Population pharmacokinetics of levofloxacin in drug-susceptible and drug-resistant tuberculosis patients: Optimal dose suggestion based on renal function

BACKGROUND: Levofloxacin (LFX) has gained attention as an effective drug to reduce treatment duration in tuberculosis (TB). We aimed to evaluate factors related to interindividual variability (IIV) and describe the pharmacokinetics (PK) of LFX in both DS- and DR-TB, as well as explore the optimal dose for TB treatment. METHODS: We included demographics, clinical information, and LFX concentrations from multinational hospitals. All data were utilized for model establishment. The population PK model was built using nonlinear mixed-effects method. Dose simulation was carried out thereafter using Monte Carlo simulation.
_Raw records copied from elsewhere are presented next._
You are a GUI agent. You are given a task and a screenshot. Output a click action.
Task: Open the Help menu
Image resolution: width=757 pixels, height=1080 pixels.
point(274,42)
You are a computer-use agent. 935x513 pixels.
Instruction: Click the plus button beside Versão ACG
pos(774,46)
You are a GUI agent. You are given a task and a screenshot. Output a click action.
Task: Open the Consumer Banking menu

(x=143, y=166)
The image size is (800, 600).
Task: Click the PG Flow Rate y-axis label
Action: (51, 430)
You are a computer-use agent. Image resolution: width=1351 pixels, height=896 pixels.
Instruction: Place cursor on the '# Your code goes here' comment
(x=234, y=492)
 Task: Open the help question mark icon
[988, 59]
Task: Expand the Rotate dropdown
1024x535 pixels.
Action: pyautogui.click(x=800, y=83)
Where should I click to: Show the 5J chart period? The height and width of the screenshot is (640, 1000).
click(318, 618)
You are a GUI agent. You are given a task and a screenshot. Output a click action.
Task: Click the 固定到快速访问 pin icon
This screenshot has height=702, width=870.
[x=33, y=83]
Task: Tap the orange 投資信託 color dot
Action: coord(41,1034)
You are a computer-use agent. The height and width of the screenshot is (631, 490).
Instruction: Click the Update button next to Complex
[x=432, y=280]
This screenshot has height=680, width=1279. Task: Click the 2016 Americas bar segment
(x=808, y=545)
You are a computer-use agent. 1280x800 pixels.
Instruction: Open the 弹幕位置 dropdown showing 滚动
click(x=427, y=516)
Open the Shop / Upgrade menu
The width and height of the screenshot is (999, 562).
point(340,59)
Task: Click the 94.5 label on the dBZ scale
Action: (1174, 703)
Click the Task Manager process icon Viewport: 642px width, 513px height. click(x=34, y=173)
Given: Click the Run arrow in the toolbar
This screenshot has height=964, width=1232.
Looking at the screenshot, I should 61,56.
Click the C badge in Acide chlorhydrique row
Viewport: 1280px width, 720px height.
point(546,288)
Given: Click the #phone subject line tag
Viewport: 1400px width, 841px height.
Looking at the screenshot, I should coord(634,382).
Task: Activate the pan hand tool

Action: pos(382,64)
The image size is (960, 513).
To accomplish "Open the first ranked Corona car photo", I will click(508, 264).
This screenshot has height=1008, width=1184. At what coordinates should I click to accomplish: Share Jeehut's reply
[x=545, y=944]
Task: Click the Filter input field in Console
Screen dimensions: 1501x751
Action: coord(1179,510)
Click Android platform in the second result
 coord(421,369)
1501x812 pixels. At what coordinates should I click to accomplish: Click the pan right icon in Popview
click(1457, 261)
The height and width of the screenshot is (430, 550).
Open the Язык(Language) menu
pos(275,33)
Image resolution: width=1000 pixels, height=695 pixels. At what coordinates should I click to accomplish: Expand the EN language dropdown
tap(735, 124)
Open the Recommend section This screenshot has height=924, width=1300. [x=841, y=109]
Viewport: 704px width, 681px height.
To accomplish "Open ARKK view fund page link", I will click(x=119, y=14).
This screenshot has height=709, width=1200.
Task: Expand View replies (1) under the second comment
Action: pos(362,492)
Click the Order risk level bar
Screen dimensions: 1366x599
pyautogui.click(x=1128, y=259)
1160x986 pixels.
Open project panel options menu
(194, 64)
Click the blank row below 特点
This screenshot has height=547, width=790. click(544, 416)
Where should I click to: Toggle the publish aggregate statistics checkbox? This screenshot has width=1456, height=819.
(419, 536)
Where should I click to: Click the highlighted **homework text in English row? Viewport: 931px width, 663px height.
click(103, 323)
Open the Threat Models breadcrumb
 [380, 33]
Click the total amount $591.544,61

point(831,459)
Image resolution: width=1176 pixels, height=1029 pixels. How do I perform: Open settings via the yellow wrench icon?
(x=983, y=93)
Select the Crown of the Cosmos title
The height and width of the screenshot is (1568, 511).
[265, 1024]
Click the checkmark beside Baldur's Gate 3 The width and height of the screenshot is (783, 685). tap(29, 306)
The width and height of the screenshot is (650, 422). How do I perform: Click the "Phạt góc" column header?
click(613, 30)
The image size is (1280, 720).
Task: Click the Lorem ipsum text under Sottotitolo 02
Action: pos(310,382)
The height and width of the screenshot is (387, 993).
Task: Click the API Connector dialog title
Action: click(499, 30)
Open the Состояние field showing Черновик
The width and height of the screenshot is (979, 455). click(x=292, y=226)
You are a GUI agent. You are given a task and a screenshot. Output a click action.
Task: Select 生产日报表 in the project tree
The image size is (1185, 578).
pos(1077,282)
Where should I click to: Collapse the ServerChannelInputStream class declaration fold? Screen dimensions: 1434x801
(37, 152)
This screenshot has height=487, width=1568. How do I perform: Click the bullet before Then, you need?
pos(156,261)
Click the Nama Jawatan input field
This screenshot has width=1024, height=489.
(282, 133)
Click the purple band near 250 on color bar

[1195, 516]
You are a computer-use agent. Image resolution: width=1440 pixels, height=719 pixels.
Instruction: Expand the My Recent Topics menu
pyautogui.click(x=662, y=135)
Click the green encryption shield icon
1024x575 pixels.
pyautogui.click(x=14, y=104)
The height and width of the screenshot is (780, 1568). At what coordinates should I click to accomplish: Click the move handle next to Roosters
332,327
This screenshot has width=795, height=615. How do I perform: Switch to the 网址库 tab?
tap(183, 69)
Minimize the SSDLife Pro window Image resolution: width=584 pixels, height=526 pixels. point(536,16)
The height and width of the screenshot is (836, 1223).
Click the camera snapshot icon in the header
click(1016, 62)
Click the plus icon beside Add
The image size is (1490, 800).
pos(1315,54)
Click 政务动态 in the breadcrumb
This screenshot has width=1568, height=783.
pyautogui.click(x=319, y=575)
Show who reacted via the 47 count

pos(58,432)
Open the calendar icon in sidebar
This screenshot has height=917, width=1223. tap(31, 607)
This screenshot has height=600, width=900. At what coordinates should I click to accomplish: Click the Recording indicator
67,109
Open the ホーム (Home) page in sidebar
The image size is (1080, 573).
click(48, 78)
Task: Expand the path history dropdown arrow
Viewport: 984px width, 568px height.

RESULTS: A one-compartment model with allometric scaling described LFX PK adequately. PK parameters were similar between DS- and DR-TB. eGFR significantly affected CL/F, which decreased by 22 % and 48 % in mild and moderate-severe renal impairment, respectively (normal CL/F: 6.6 L/h). Considering LFX's AUC/MIC target of 146 and epidemiological cut-off value of MIC 0.5 μg/mL, doses of 1000 mg, 1250 mg, and 1500 mg may achieve 90 % probability of target attainment in patients with normal renal function weighing <40 kg, 40-70 kg, and >70 kg, respectively. CONCLUSION: Renal impairment reduced LFX clearance. Doses equal to or greater than 1000 mg may improve AUC/MIC target attainment but require cautious use considering safety and clinical efficacy.